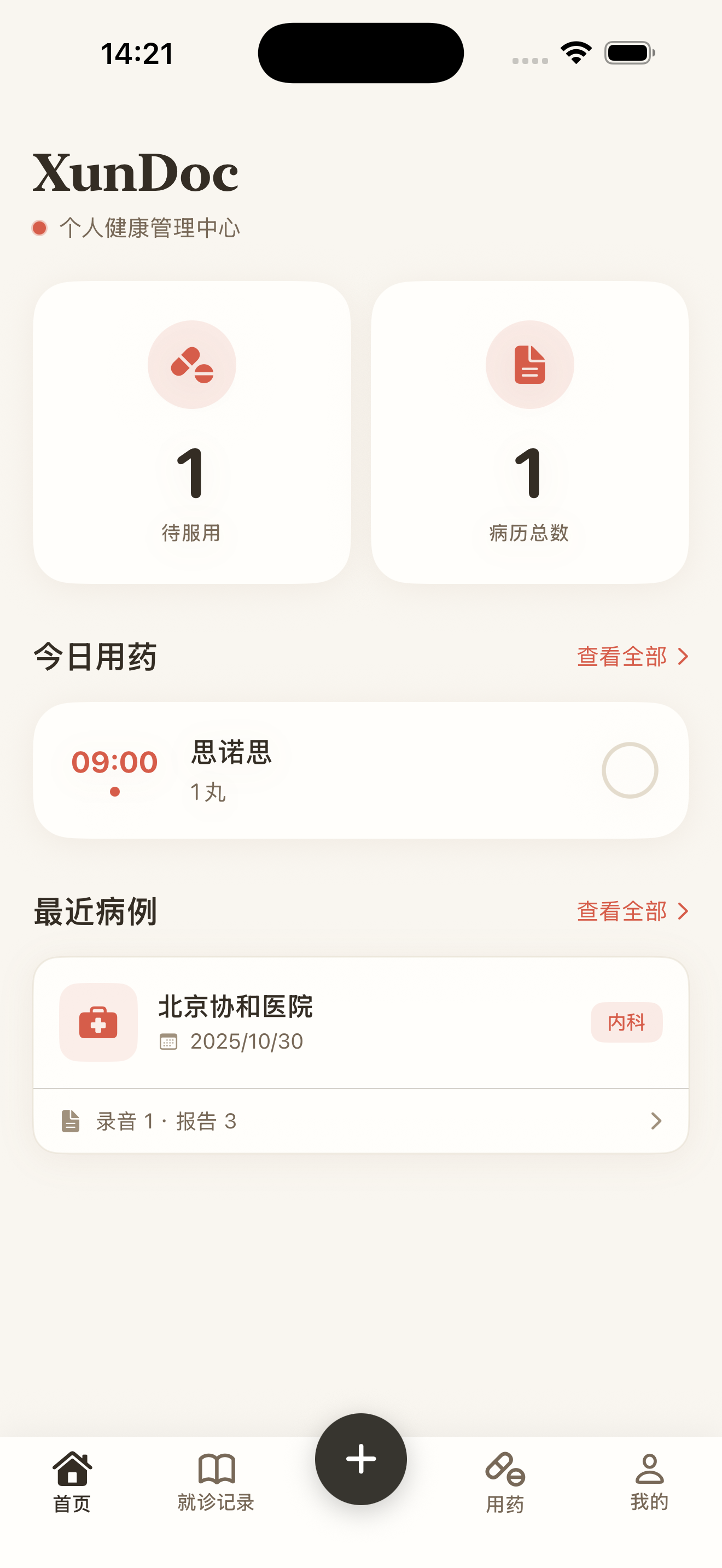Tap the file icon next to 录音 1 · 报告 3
== == ==
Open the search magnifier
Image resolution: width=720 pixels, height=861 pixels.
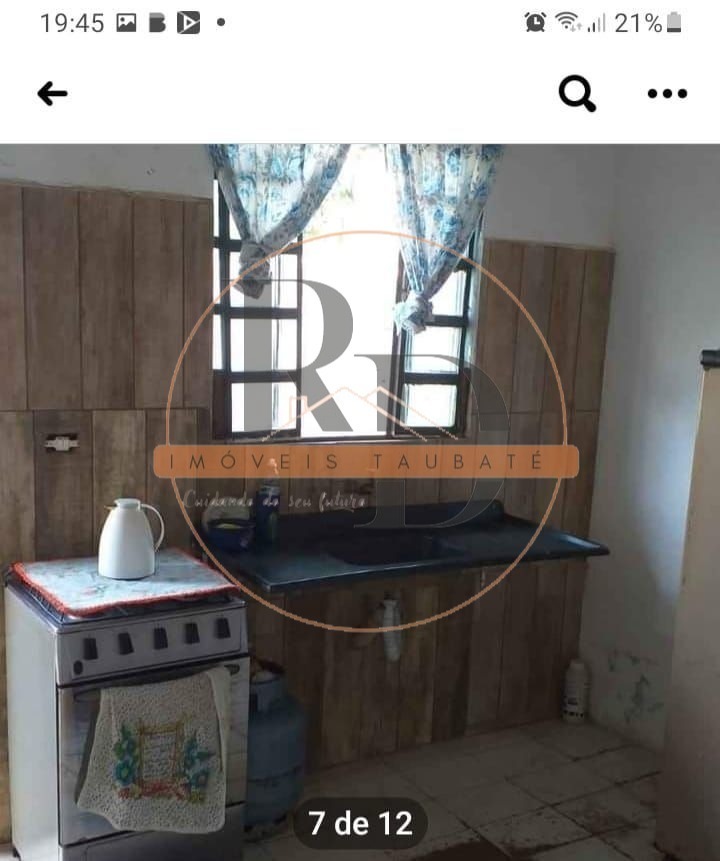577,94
== == ==
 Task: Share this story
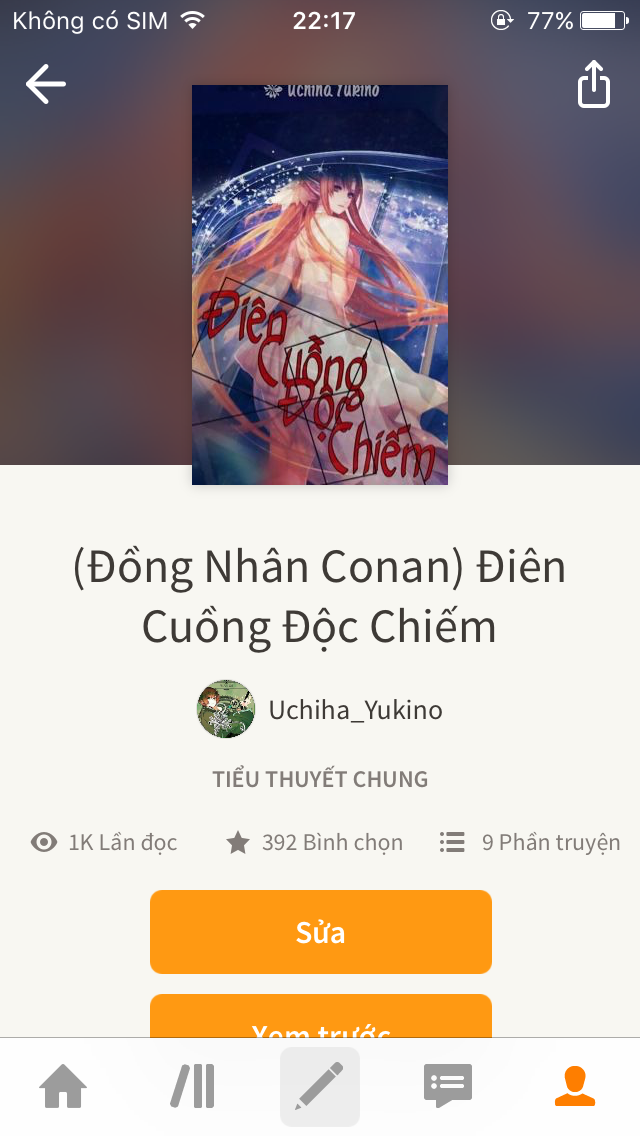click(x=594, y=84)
== == ==
Task instructions - Pull out each line of the data above that contains the word "height".

Solution to this exercise -
Image resolution: width=720 pixels, height=861 pixels.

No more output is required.